The comparison of a favored child and a very beleaguered nanny could also be very wisely applied to their relationship.
He was fairly sure that all the running for his and other’s lives and the nearly countless head injuries that he had managed to stagger his way through from that long ago day also had a significant impact on his vision in his left eye, the constant ringing in his ears, his willingness to flinch away from danger when somebody he loved was in the path of it, and his ability to remember half the stuff that he was supposed to.
Regardless, the first crisply vivid memory of that life changing moment that Steven could recall was Dustin, or young Master Henderson, as Steven had known him up to that vital point in his life, screaming his head off in a terrified yowl in perfect synchronization with his armful of his lovely orange tabby cat Mews as he fled from a demon that could’ve been fetched straight from Hell.
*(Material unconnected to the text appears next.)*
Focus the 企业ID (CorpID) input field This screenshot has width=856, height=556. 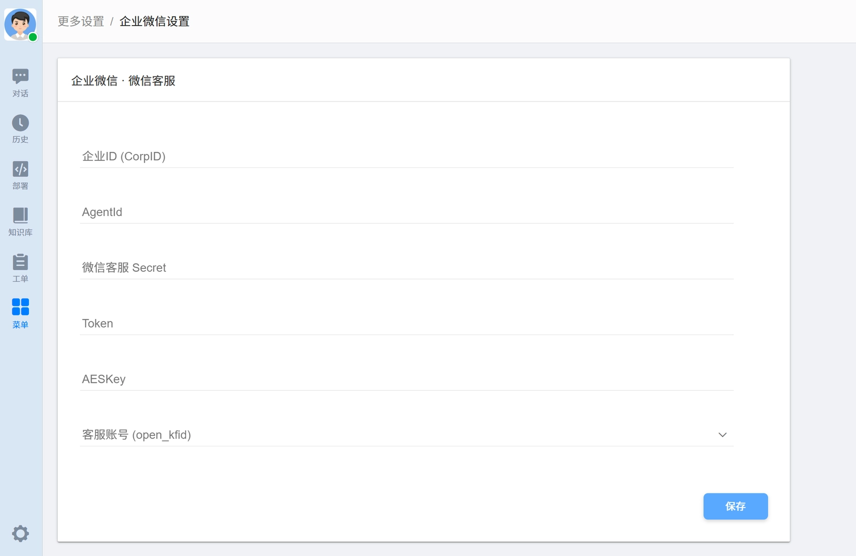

(Steven only found out the name of Dustin’s non-homicidal pet who had a perfectly rational amount of sharp teeth to face afterwards, once all three of them had all stopped hysterically screaming at each other and had more importantly hastily galloped a sufficient distance away from an equally expeditiously clubbed to death Democanine corpse that Dustin insisted was his other pet turned would-be-killer.)
(Dustin had even named it D'Artagnan, for the love of all the Gods above and below. Steven could not even. A character from a book by the fine Alexandre Dumas should not have suffered from having such an unholy beast named after it, as Robin, or the delightful Lady Buckley when Steven was addressing her in more prim public arenas, had told him.)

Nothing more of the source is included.